Data records
Segment Open

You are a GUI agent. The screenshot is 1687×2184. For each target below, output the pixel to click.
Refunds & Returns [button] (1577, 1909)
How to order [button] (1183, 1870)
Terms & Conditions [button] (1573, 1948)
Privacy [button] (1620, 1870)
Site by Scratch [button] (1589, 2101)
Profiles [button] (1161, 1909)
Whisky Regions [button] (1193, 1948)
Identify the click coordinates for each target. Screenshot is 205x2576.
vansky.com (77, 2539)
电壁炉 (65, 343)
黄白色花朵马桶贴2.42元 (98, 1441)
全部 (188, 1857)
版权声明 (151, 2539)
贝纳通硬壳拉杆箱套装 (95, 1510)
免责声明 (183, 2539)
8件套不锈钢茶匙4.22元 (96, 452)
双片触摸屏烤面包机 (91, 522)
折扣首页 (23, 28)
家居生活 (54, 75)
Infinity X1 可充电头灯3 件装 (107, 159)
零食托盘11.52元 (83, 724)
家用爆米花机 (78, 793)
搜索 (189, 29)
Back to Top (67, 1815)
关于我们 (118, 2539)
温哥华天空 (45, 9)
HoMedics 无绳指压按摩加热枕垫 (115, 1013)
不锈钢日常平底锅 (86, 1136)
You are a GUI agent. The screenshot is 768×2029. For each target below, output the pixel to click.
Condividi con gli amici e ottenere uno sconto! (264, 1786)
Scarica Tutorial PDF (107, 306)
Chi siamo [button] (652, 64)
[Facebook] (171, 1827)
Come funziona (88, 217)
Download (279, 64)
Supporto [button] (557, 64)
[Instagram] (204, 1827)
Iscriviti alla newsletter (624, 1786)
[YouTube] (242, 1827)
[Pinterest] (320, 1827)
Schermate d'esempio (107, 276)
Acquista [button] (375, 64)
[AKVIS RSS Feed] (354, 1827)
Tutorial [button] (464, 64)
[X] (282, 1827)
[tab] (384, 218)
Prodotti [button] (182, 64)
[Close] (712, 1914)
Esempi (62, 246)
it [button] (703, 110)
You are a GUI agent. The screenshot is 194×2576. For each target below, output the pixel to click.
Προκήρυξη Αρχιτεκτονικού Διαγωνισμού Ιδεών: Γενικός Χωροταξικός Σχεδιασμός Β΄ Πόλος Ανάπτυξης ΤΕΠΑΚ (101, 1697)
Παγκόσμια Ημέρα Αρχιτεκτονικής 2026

Segment Closed

[YOUR GOAL]: Beginning at the line with "Scarica Tutorial PDF (107, 306)" and stopping after the line with "[Close] (712, 1914)", please write out every line of the data above exactly and nothing else.

[RESULT]:
Scarica Tutorial PDF (107, 306)
Chi siamo [button] (652, 64)
[Facebook] (171, 1827)
Come funziona (88, 217)
Download (279, 64)
Supporto [button] (557, 64)
[Instagram] (204, 1827)
Iscriviti alla newsletter (624, 1786)
[YouTube] (242, 1827)
[Pinterest] (320, 1827)
Schermate d'esempio (107, 276)
Acquista [button] (375, 64)
[AKVIS RSS Feed] (354, 1827)
Tutorial [button] (464, 64)
[X] (282, 1827)
[tab] (384, 218)
Prodotti [button] (182, 64)
[Close] (712, 1914)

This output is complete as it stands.